Further support of the scope of the amendment to 405(g) is found in the floor statements of Congressman Pickle, one of the floor managers of the bill. He noted that with the amendment, "we have tried to speed up the judicial process so that these cases would not just go on and on and on. The court could [prior to the amendment] remand them back down to the ALJ without cause or other reason which was weakening the appeal process at that level.... We also closed the record at the administrative law judge level." 125 Cong.Rec. 23383 (1979).

It is clear from our reading of the legislative history that this provision was enacted, at least in part, to limit the discretion of federal judges to remand for reconsideration of new evidence. Accord. Dorsey v. Heckler, 702 F.2d 597, 604 (5th Cir. 1983); Ward v. Schweiker, 686 F.2d 762, 764 (9th Cir. 1982) citing Carter v. Schweiker, 649 F.2d 937, 942 (2d Cir. 1981).

Thus, under the amended provision this court may remand the case only when claimant shows that (1) new material evidence is available and (2) good cause is shown for failure to incorporate such evidence into the prior proceeding. 42 U.S.C. § 405(g).

In Dorsey, supra, an ALJ had found that claimant had failed to substantiate her claim of mental impairment at the administrative hearing. During the pendency of the Appeals Council review, however, claimant developed debilitating mental symptoms, and was hospitalized. In this instance the Fifth Circuit found good cause for her failure to incorporate the evidence into the administrative proceeding. 702 F.2d at 606. Dorsey is, however, distinguishable from the case at bar. Here, Appellant offers absolutely no explanation of why the medical evidence she seeks to have considered on remand could not have been presented to the ALJ in the May 8, 1981 hearing. Unlike Dorsey, there is no contention that the onset of her impairment occurred after the hearing. Furthermore, as noted above, the transcript of the hearing before the ALJ clearly indicates that counsel for the Appellant did not seek to have the record remain open until such time as other evidence could be made a part of the record. Nothing in the record indicates any good cause for the failure to elicit medical testimony from Dr. Giray, prior to the close of the proceedings before the ALJ. If counsel for Appellant believed there was evidence of a psychiatric condition in support of the claim of disability, that evidence should have been before the ALJ. Absent a demonstration of good cause to excuse the failure to incorporate this evidence in the original hearing, we cannot order a remand for the purposes of requiring the Secretary to consider new evidence. To do so would directly contravene the express language contained in the 1980 amendment to 42 U.S.C. § 405(g). Because we conclude that Appellant has failed to satisfy the "good cause" test of section 405(g), we do not decide the question of whether Dr. Giray's report constituted new and material evidence.

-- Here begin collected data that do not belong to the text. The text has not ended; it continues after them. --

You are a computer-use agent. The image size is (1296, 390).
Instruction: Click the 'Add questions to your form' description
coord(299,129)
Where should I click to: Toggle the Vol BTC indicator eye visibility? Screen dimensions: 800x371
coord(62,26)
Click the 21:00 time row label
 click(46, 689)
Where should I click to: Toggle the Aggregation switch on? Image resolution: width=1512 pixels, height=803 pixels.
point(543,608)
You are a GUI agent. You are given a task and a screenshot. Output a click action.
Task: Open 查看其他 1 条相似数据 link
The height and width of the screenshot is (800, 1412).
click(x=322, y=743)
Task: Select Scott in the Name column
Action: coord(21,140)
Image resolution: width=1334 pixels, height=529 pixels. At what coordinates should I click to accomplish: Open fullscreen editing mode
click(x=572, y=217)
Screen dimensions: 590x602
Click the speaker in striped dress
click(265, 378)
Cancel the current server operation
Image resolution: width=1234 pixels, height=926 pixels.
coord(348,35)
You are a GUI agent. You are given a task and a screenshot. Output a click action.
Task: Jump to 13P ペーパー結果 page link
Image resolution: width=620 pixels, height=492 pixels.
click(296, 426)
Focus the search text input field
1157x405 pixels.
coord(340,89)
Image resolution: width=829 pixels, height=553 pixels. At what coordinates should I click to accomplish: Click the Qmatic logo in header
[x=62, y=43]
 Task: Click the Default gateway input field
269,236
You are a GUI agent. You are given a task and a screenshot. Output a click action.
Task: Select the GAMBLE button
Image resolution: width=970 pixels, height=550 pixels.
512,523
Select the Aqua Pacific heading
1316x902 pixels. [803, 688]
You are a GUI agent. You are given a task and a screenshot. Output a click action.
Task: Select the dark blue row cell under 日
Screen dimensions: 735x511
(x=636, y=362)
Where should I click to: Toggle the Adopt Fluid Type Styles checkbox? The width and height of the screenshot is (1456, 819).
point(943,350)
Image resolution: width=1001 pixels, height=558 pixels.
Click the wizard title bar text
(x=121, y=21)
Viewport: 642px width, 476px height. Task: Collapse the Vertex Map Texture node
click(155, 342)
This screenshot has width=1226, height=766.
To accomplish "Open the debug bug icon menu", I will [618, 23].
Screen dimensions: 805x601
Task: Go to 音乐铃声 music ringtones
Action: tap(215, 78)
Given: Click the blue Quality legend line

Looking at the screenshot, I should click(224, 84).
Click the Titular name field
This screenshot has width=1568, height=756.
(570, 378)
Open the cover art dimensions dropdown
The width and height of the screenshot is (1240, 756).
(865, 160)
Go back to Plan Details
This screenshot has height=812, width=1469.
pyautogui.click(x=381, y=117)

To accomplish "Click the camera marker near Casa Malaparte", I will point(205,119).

Appellant also claims that substantial evidence does not exist to support the Secretary's finding that she is not disabled as defined in 42 U.S.C. § 423(d) (2) (B). Under the statute a widow is considered not disabled unless her physical or mental impairments are of a level of severity which preclude her from "engaging in any gainful activity." The statute gives the Secretary the authority to establish regulations determining which impairments will be deemed sufficient to preclude a widow from engaging in any gainful activity. 42 U.S.C. § 423(d) (2) (B). These regulations are reported in 20 C.F.R. Part 404, Subpart P, Appendix 1 (1982).

None of the medical reports submitted to the ALJ establish that Appellant suffered from a physical or mental impairment listed in Appendix 1, or suffered from an impairment the medical equivalent of one of the listed impairments. A review of this medical evidence fails to show that she satisfied the strict requirements claimants must bear when seeking widow's disability benefits. Reynolds v. Secretary of Health and Human Services, 707 F.2d 927 (6th Cir. 1983).

The judgment of the district court is therefore affirmed.